» **Énoncé du problème**
Prolongez le récit de la manifestation à Mamoudzou en reprenant après sa dernière phrase.

C’est cette fois-ci sur la place de la République à Mamoudzou qu’a retenti le maoulida shengué. « C’est un chant d’espoir, un chant qui exorcise les peurs », nous a expliqué Zaïdou Bamana au milieu des femmes qui chantaient et dansaient, toutes vêtues du fameux salouva jaune, rouge et noir qu’arborait jadis Zéna M’déré, la plus célèbre des chatouilleuses. « Vis-à-vis de l’insécurité, l’état est absent. Nous avons le sentiment qu’il n’y a plus d’état sur le territoire. Vis-à-vis de la délinquance, la réponse judiciaire est molle, même les syndicats de police dénoncent cela ! Il n’y a plus de justice à Mayotte ! « Les délinquants s’en tirent avec de simples rappels à la loi alors que ce sont des multi-récidivistes ! », s’est indigné Zaïdou Bamana. Nous avons identifié des cibles et notre but est de les faire fermer aujourd’hui. Il s’agit du tribunal et des associations humanitaires qui favorisent la venue d’immigrés clandestins sur le territoire », a-t-il poursuivi. Le cortège s’est donc mis en mouvement direction le Tribunal de Grande Instance de Mamoudzou, drapeau français flottant au vent pour rappeler l’attachement des Mahorais à la France et au statut de département tant revendiqué par le passé.
Le Tribunal avait été archi-protégé en amont par les gendarmes qui avaient entendu que « les manifestants allaient attaquer le tribunal ». Un cordon de gendarmes se tenait donc devant le bâtiment pour empêcher toute intrusion. « Nous voulons juste entrer pour discuter avec un responsable du tribunal », ont expliqué plusieurs manifestants. Devant le refus catégorique des gendarmes de les laisser entrer, la situation a dégénéré. Une trentaine de manifestants ont avancé vers les gendarmes pour créer « une marée humaine » et entrer malgré l’interdiction. Pris de peur devant ce qu’ils ont considéré comme « une attaque », les gendarmes ont chargé et aspergé les manifestants de gaz lacrymogène. « L’Etat est violent envers sa population et lâche envers les hordes de délinquants », a déclaré Anli Rigotard. « Les Mahorais sont venus pacifiquement pour réclamer leurs droits auprès d’un Etat auquel ils ont déclaré à de nombreuses reprises leur amour et voilà comment on nous reçoit ! C’est scandaleux ! », a-t-il ajouté.

» **Extraits de données**
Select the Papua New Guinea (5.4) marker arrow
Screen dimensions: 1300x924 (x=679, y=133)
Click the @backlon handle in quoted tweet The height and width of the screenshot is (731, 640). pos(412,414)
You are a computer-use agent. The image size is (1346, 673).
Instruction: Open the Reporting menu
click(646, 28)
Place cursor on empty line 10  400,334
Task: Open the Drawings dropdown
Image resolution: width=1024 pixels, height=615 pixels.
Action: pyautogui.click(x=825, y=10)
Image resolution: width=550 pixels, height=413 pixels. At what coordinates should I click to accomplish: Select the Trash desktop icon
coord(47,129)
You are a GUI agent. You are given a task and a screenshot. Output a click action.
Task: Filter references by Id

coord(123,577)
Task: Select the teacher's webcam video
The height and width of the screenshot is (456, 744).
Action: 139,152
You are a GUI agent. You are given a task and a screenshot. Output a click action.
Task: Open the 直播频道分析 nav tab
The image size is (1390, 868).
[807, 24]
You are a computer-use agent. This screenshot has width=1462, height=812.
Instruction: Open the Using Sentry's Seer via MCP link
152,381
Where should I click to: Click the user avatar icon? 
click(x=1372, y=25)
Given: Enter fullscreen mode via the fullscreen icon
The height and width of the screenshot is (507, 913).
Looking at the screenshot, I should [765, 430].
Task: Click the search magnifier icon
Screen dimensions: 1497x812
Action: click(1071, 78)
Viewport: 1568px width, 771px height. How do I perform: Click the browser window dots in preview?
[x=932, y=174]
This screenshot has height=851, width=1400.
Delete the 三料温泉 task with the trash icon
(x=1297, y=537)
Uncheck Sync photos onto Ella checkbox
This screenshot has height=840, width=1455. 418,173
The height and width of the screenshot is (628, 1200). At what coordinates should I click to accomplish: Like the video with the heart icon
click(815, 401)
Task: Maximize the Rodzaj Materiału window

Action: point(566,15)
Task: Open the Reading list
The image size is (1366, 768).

» **Réponse finale**
Les élus « à la rescousse »
Finalement, les manifestants se sont calmés et ont eu l’idée d’appeler leurs élus « à la rescousse ». « On verra si l’Etat aura l’idée de gazer nos élus ! », ont déclaré plusieurs manifestants. Le maire de Mamoudzou, le président du conseil départemental et plusieurs autres élus sont donc arrivés pour jouer les intermédiaires. Point de gazage et une délégation d’une dizaine de personnes, élus et forces vives compris ont été autorisé à entrer dans le tribunal pour y rencontrer le procureur Yann Le Bris. « Il a été attentif à nos paroles et a accepté de faire fermer le tribunal symboliquement aujourd’hui comme nous le souhaitions », a déclaré Safina Soula à l’issue de cette réunion. Le procureur a même convié « toute personne qui le souhaite » à venir le rencontrer ce mercredi 7 février à 10h dans l’hémicycle Younoussa Bamana où il a accepté de s’expliquer sur le fonctionnement de la justice à Mayotte.
Après le tribunal, les Forces Vives ont poursuivi leur manifestation direction Cavani où se situent les association Solidarité Mayotte et M’lézi Mahorais. Ces dernières ont été cadenassées. Les Forces Vives sont ensuite rentrées chez elles, sauf une poignée d’irréductibles qui ont fait un sit-in sur le rond-point du stade, Safina Soula à leur tête. Les manifestants sont partis vers 18h, mais des réunions les attendaient encore pour décider des actions de la journée suivante. Le mouvement n’est pas près de s’éteindre !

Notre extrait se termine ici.